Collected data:
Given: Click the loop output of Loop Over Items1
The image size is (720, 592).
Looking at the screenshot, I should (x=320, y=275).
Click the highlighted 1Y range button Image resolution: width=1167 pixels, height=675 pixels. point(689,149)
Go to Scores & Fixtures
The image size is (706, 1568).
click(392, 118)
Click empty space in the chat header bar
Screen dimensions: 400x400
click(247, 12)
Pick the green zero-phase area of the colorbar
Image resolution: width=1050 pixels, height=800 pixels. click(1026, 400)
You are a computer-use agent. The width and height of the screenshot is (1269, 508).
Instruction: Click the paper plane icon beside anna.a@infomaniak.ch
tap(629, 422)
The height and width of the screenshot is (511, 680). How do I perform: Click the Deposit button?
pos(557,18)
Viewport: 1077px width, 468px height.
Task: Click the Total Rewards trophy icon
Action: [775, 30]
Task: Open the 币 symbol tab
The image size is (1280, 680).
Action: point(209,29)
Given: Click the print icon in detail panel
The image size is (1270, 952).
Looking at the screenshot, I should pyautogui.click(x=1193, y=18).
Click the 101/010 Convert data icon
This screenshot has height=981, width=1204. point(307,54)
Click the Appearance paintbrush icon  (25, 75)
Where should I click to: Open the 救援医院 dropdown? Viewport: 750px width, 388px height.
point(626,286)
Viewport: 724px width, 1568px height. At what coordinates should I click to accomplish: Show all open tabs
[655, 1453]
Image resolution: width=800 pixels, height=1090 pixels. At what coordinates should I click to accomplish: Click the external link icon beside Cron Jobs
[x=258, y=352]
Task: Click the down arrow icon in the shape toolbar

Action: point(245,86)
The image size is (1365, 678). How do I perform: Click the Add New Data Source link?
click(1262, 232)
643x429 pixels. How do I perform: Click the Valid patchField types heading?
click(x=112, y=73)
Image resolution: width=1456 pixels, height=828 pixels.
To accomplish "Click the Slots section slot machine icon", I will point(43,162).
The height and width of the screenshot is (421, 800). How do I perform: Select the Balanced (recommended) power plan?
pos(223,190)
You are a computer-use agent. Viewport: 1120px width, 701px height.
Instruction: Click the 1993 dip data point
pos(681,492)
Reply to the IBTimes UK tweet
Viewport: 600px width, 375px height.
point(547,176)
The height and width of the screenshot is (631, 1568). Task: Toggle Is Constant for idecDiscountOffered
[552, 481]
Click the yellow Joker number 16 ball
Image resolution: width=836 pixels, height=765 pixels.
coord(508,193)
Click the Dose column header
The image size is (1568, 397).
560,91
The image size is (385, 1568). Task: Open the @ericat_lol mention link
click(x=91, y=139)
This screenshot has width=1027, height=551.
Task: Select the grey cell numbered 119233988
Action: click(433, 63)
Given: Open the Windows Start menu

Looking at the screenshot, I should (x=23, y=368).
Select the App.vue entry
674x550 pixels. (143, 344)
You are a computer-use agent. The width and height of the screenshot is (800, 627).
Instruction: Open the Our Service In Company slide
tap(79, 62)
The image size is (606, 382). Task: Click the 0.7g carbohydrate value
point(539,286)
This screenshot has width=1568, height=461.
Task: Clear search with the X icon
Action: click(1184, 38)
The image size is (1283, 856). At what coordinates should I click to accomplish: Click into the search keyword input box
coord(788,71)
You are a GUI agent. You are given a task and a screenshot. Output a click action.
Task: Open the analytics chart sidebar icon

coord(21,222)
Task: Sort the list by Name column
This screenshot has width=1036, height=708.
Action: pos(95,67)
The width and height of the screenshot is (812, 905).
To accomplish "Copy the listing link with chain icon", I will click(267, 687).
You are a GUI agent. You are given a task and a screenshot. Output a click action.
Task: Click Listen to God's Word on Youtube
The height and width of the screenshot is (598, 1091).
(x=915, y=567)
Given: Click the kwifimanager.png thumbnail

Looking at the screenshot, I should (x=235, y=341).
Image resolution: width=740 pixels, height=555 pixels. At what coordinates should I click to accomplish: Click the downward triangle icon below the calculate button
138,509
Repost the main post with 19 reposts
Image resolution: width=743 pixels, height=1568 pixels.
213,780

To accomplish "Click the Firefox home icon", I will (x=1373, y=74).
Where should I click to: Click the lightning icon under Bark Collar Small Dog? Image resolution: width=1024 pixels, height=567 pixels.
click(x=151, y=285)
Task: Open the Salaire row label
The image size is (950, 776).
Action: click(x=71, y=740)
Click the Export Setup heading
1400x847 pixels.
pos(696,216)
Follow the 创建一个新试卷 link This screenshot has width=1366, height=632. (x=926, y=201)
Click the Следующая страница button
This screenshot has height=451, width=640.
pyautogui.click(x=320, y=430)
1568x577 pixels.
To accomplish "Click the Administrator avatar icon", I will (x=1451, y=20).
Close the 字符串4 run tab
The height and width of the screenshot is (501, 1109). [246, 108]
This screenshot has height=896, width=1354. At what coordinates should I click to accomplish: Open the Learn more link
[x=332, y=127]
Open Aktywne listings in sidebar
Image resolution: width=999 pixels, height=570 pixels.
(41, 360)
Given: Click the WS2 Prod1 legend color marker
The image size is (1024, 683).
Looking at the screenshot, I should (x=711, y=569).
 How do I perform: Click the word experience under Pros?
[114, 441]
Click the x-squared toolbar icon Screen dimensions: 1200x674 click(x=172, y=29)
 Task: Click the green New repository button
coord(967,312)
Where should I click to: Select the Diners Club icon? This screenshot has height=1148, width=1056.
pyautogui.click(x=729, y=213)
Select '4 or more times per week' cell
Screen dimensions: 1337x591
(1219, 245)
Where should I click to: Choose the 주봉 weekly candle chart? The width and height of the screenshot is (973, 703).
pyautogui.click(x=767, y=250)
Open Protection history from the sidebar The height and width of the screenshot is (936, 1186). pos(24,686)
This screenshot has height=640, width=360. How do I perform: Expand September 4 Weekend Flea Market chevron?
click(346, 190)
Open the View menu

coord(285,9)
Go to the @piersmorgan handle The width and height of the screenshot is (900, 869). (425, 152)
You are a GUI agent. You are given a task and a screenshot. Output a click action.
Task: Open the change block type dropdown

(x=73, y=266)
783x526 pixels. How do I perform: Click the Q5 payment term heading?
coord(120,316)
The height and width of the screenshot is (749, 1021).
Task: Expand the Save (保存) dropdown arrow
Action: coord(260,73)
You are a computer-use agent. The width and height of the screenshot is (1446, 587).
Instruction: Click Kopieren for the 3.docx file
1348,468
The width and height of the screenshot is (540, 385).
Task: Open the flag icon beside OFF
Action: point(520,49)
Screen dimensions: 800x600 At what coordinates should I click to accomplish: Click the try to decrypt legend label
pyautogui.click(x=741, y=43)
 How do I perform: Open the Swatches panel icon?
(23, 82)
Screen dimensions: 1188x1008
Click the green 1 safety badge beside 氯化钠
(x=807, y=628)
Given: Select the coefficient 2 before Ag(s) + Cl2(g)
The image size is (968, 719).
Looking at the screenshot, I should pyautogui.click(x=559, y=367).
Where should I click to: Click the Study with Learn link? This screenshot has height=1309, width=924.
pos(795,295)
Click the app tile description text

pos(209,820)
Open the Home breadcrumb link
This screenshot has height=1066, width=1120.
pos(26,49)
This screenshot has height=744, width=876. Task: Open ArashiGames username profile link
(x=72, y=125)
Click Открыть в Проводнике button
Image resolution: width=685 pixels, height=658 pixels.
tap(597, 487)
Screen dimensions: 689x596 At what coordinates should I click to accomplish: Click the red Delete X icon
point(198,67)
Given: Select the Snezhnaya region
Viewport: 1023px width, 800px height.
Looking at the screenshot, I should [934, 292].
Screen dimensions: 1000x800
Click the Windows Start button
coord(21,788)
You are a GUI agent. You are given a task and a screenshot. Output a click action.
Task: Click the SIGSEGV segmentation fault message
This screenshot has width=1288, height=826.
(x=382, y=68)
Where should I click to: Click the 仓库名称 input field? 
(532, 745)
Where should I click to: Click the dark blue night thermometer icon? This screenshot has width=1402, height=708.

Work request: In the records, find every line that has the string "computer" and copy it.

Answer to this task:
You are a computer-use agent. The width and height of the screenshot is (1269, 508).
You are a computer-use agent. Viewport: 1120px width, 701px height.
You are a computer-use agent. The width and height of the screenshot is (800, 627).
You are a computer-use agent. The width and height of the screenshot is (1446, 587).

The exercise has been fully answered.